Adaptive Queue Policies

accuracy_first

Always uses mutex mode. Use when accuracy is paramount.

auto queue = std::make_unique<adaptive_job_queue>(
    adaptive_job_queue::policy::accuracy_first);
// Always exact size() and atomic empty()

performance_first

Always uses lock-free mode. Use when throughput is paramount.

auto queue = std::make_unique<adaptive_job_queue>(
    adaptive_job_queue::policy::performance_first);
// Maximum throughput, approximate size()

balanced (Default)

Automatically switches based on workload analysis.

auto queue = std::make_unique<adaptive_job_queue>(
    adaptive_job_queue::policy::balanced);
// Auto-optimizes based on usage patterns

manual

User controls mode switching explicitly.

auto queue = std::make_unique<adaptive_job_queue>(
    adaptive_job_queue::policy::manual);

queue->switch_mode(adaptive_job_queue::mode::lock_free);
// ... high-throughput phase ...

queue->switch_mode(adaptive_job_queue::mode::mutex);
// ... accuracy-critical phase ...

Capability Introspection

Check queue capabilities at runtime:

#include <kcenon/thread/interfaces/queue_capabilities_interface.h>

void process_queue(scheduler_interface* queue) {
    // Check if queue supports capability queries
    if (auto* cap = dynamic_cast<queue_capabilities_interface*>(queue)) {
        auto caps = cap->get_capabilities();

        if (caps.exact_size) {
            // Safe to use size() for decisions
            if (queue->size() > threshold) {
                apply_backpressure();
            }
        }

        if (caps.lock_free) {
            // Adjust polling strategy
            use_spin_wait();
        }

        if (caps.supports_batch) {
            // Use batch operations for efficiency
            queue->enqueue_batch(jobs);
        }
    }
}

Best Practices

1. Start with adaptive_job_queue

When in doubt, use adaptive_job_queue.

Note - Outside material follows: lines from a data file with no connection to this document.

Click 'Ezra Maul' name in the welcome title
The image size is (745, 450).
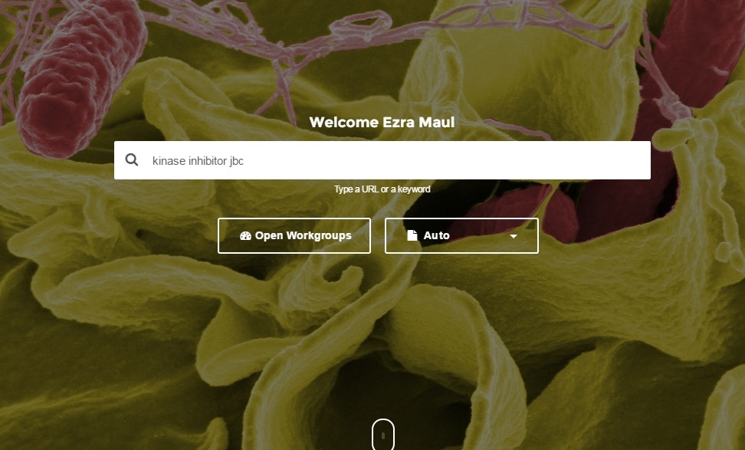coord(418,122)
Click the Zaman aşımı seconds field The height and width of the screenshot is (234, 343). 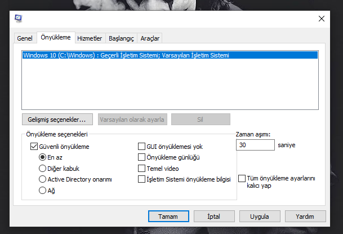pyautogui.click(x=255, y=145)
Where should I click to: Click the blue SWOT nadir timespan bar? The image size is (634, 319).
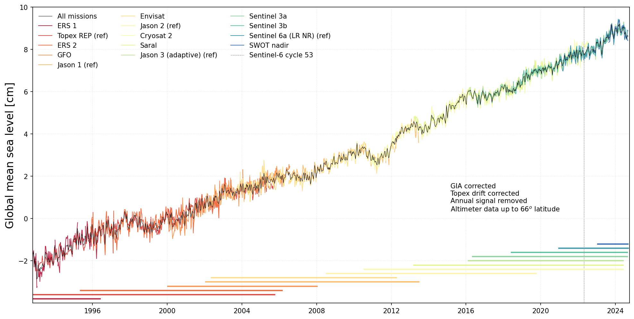click(x=613, y=244)

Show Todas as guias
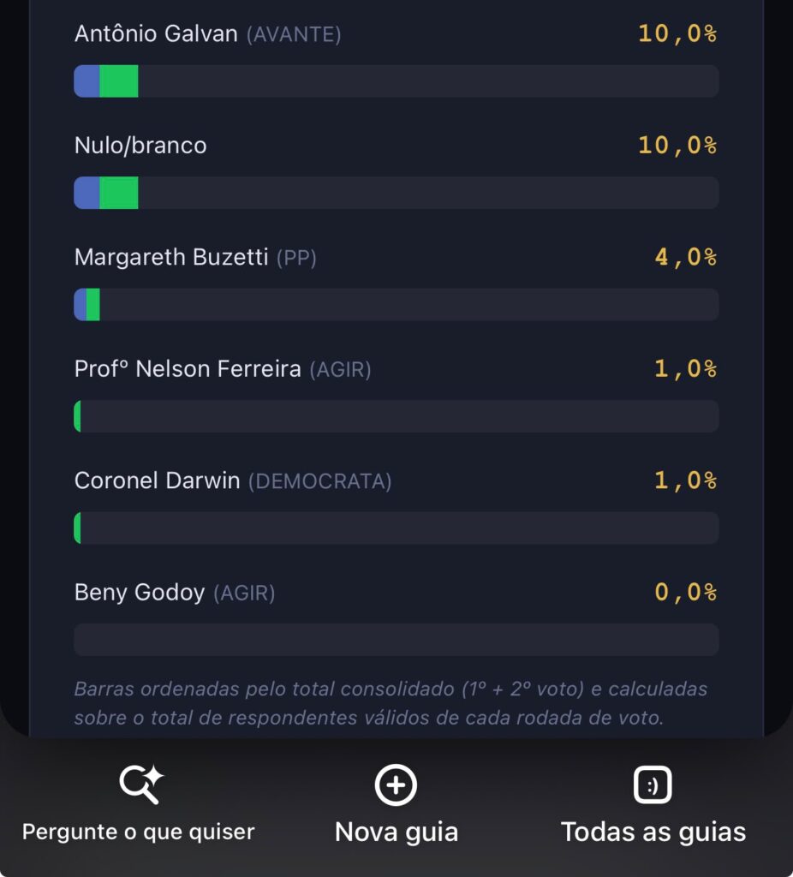tap(653, 832)
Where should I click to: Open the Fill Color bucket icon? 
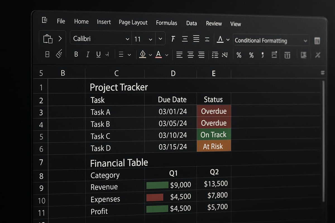pyautogui.click(x=143, y=54)
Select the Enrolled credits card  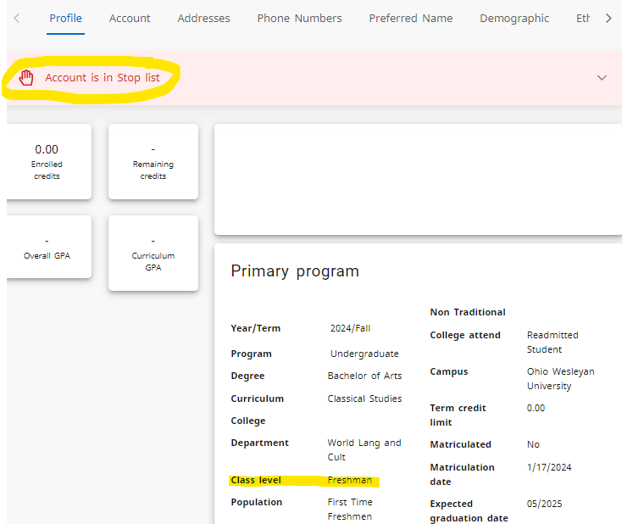[47, 161]
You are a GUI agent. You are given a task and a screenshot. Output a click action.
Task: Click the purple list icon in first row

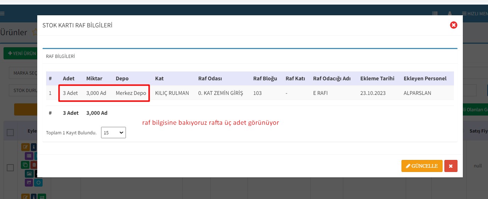tap(29, 156)
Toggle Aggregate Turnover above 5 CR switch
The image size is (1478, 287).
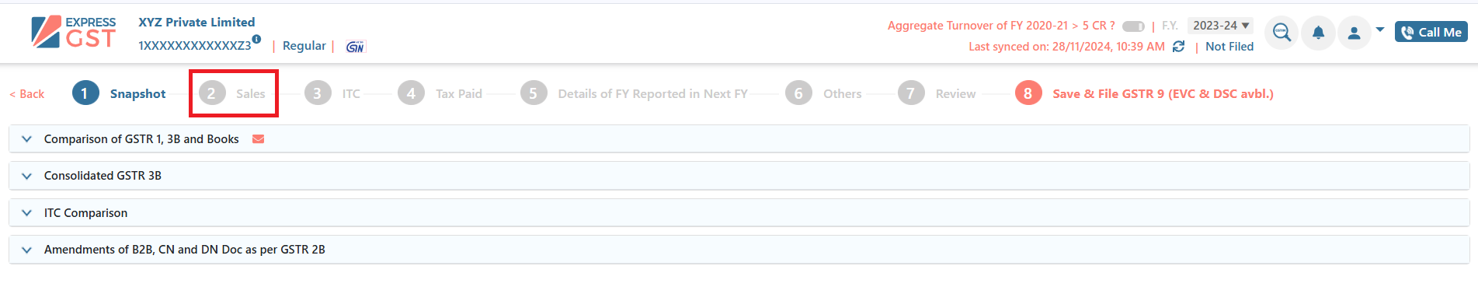click(x=1133, y=26)
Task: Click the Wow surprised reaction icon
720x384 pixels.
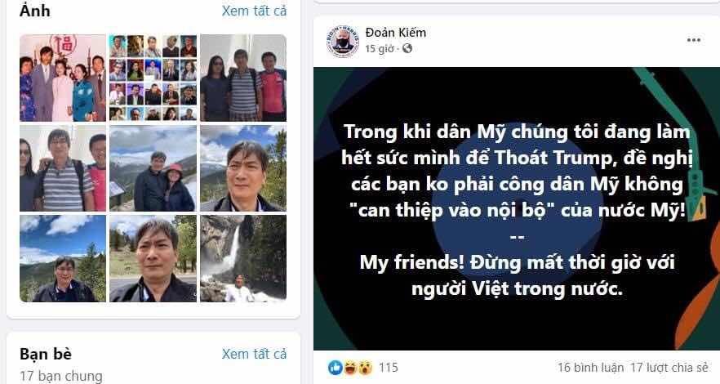Action: [365, 367]
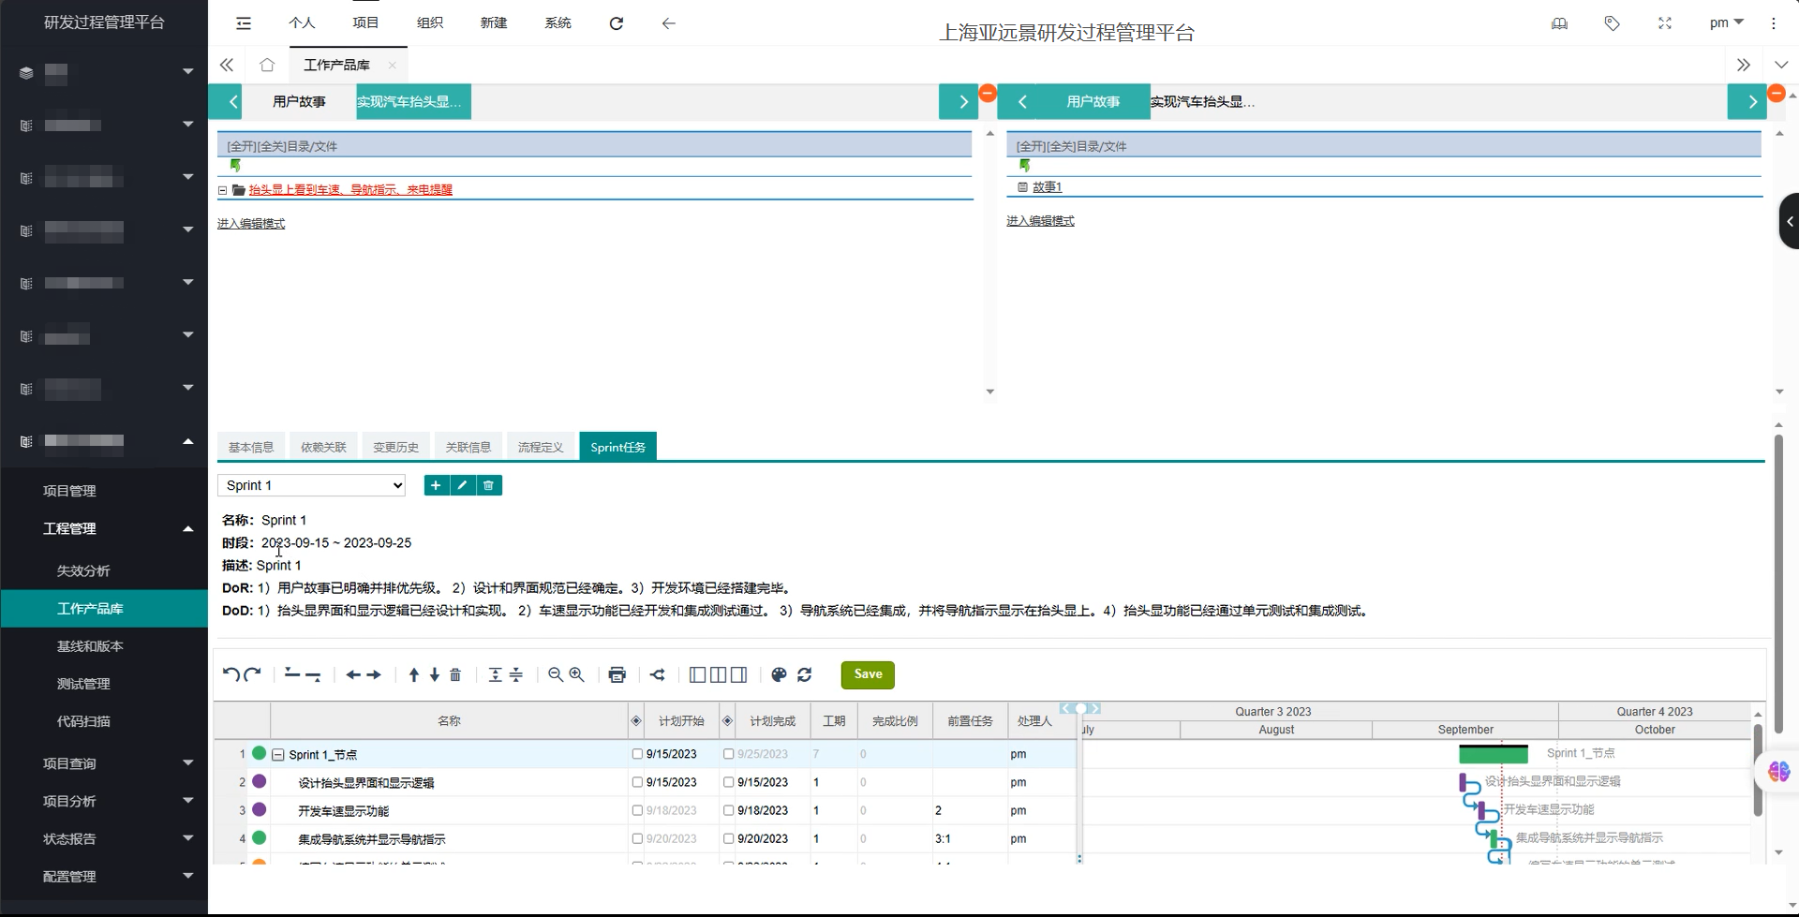Open the Sprint 1 selection dropdown
This screenshot has height=917, width=1799.
pos(311,485)
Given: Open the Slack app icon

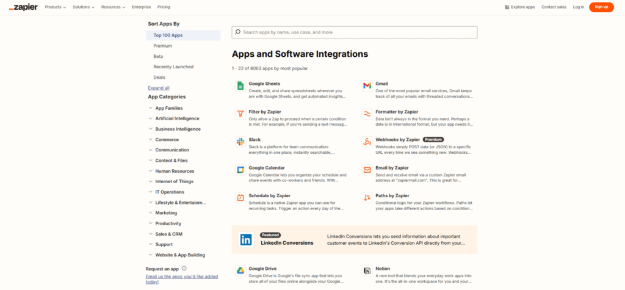Looking at the screenshot, I should pyautogui.click(x=240, y=142).
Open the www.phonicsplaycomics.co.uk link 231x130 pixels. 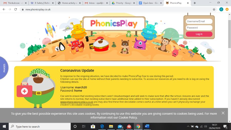tap(76, 102)
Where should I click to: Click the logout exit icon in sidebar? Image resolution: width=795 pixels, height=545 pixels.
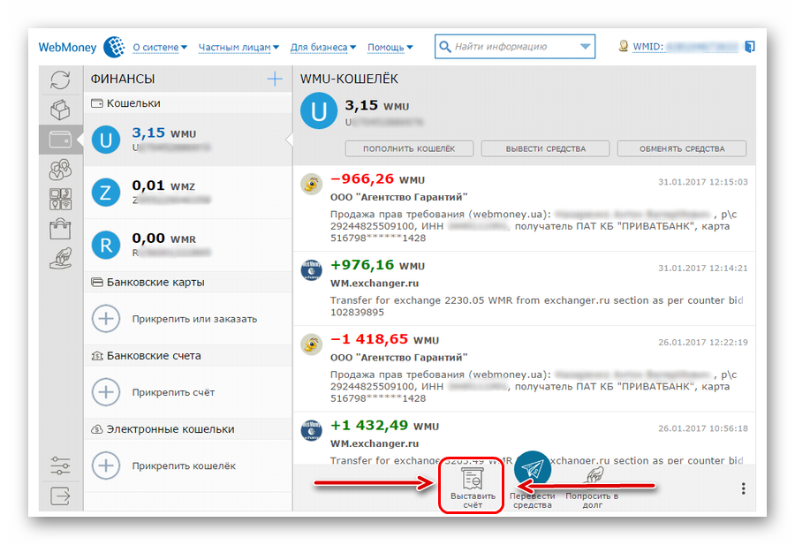60,496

It auto-optimizes based on workload and provides the best of both worlds. Use job_queue only when you specifically need blocking wait.

2. Profile Before Optimizing

Don't prematurely use policy::performance_first. Profile your actual workload to confirm contention is a bottleneck. The default balanced policy is often sufficient.

3. Use Capability Checking for Generic Code

When writing libraries or frameworks that accept any queue type:

template<typename Queue>
void process(Queue& queue) {
    if constexpr (requires { queue.has_exact_size(); }) {
        if (queue.has_exact_size()) {
            // Use size-based logic
        }
    }
}

4. Consider adaptive_job_queue for Variable Workloads

If your application has phases with different characteristics (initialization, steady-state, shutdown), adaptive_job_queue can optimize automatically.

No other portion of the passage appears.